The bad debut of supply chains in 2022

Outbreaks of COVID-19 cases around China's Ningbo port keep the tension going.

Clearly 2021 was a difficult year for global supply chains, with major disruptions and bottlenecks around the globe. Hopes were then placed on 2022. However, the start of the year has left a lot to be desired, especially due to the bad news coming from China. Reason? the same since 2020: the pandemic. Maersk, on January 11, in a statement to its clients admitted that “unfortunately, 2022 has not started as we expected. The pandemic is still ongoing and unfortunately we are seeing new outbreaks that affect our ability to move your cargo. General illness remains high as key ports in key regions are seeing new spikes in COVID-19."

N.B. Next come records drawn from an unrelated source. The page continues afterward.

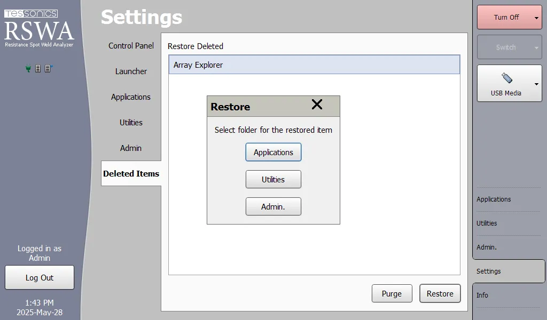Click the USB flash drive icon
Screen dimensions: 547x320
[506, 78]
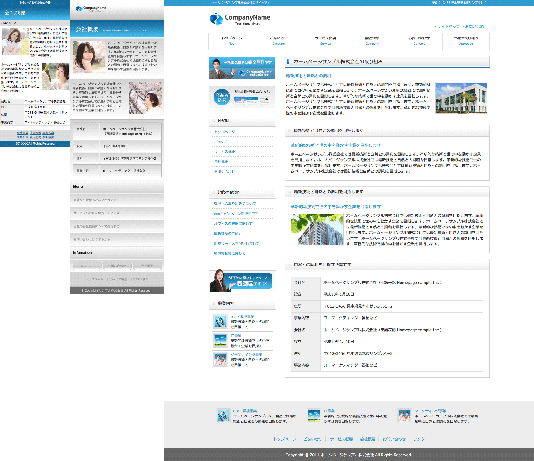Screen dimensions: 534x461
Task: Click the お問い合わせ link at top right
Action: point(476,27)
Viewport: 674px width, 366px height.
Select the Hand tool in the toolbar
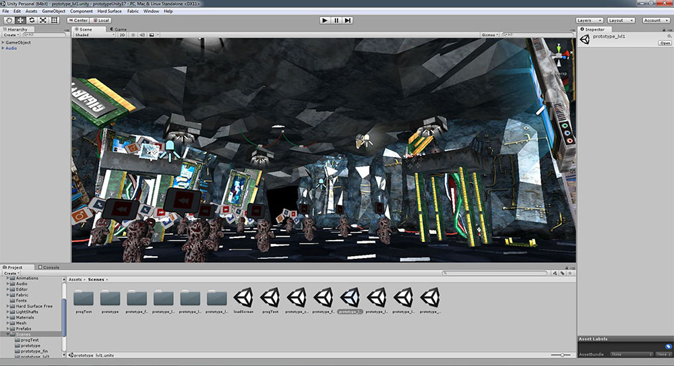(x=9, y=20)
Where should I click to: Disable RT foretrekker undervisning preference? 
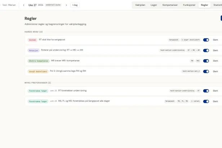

“The situation is especially difficult at several hub ports and terminals of entry,” the statement said, focusing on the situation in China where the city of Beilun is also experiencing a COVID-19 outbreak. “Of Ningbo's five container terminals, three of them are located near the epidemic area, but they are operating so far without any positive cases being reported. The arrivals and departures of the ships have functioned normally up to now, as well as the loading and unloading activities”, the information clarifies.

It is further detailed that after a few days with revised operations, container entry and exit activities have also returned to normal, with a combined yard density of around 75%.

However, the outlook is not so encouraging in the ground transportation service. Notably in Jinhua Yongkang, Beilun medium-high risk area and area outside Zhejiang province, highway mode is suspended under the strict regulation of China's “Zero COVD” prevention policy, which has slowed down the transport of manufactured products and raw materials through one of the most important ports in the world. Added to this is the stoppage of operations in some yards and container storage centers in the port of Ningbo.

The situation is to be feared, a one-week delay at the Ningbo port could cost US $ 4.000 billion, including exports of circuit boards and clothing, according to a report by Bloomberg. Some polyester factories in that city have stopped working because they cannot receive raw materials by truck or ship goods.

Road deliveries of liquefied natural gas, an important fuel for industries not connected to pipelines, have also slowed.

Although Maersk, as a palliative measure for this situation, has the operations of its intercontinental and maritime railways, in addition to the barge service as alternative solutions; points out that the situation evolves every day and that "this could include slowing down maritime traffic to minimize queues, opening substitute container depots or moving more cargo through alternative modes."

It should be remembered that Ningbo is one of the world's leading container gateways and a crucial part of the supply chains that connect factories in eastern China to consumers of cars, machines, electronics and toys in the US. , Europe and other places.

The port was partially closed for weeks last August following a Covid-19 outbreak, causing a slowdown in exports, disruptions and congestion on supply lines.

Is the supply chain to blame?

Two years of tensions in the supply chain and a third beginning has led to the agreement that one of the great lessons of this pandemic is the need to have more resilient supply chains, a quality that they lacked in 2021 with medium times They doubled in shipping from China to the US and container shipping rates increasing from 4% of their value to almost 20%. On the other hand, the number of vessels waiting to unload at any given time went from one or two in the (northern) summer of 2020 to a high of 82 in November.

The ports of Los Angeles and Long Beach, often cited as examples of the breakdown of the international supply chain, in the last two decades, doubled the number of cargo containers moved each year, from almost 4,9 million in 2000 to more than 10 million in 2021, a record (the figure was 9,9 million as of November).

However, for the analyst of Bloomberg, Karl W. Smith, “Ports are under pressure not because the supply chain is breaking under the weight of the pandemic. They are under pressure because the volume has increased in response to demand.”

It argues in this regard that personal consumption expenditures on goods, a broad measure of US consumer spending, have risen 25% since the pandemic began and while imports from China have remained stable or decreased slightly, imports Vietnam, for example, have grown by more than 50%.

He emphasizes that the problem is with the US national distribution network, which has been unable to keep up, due in part to labor shortages. “Employment in the road transport sector plummeted in the (northern) spring of 2020 and slowly recovered, reaching its pre-pandemic levels in November,” he says.

From that point of view, the question would be that Americans buy, foreign markets supply, and the US distribution network simply can't keep up.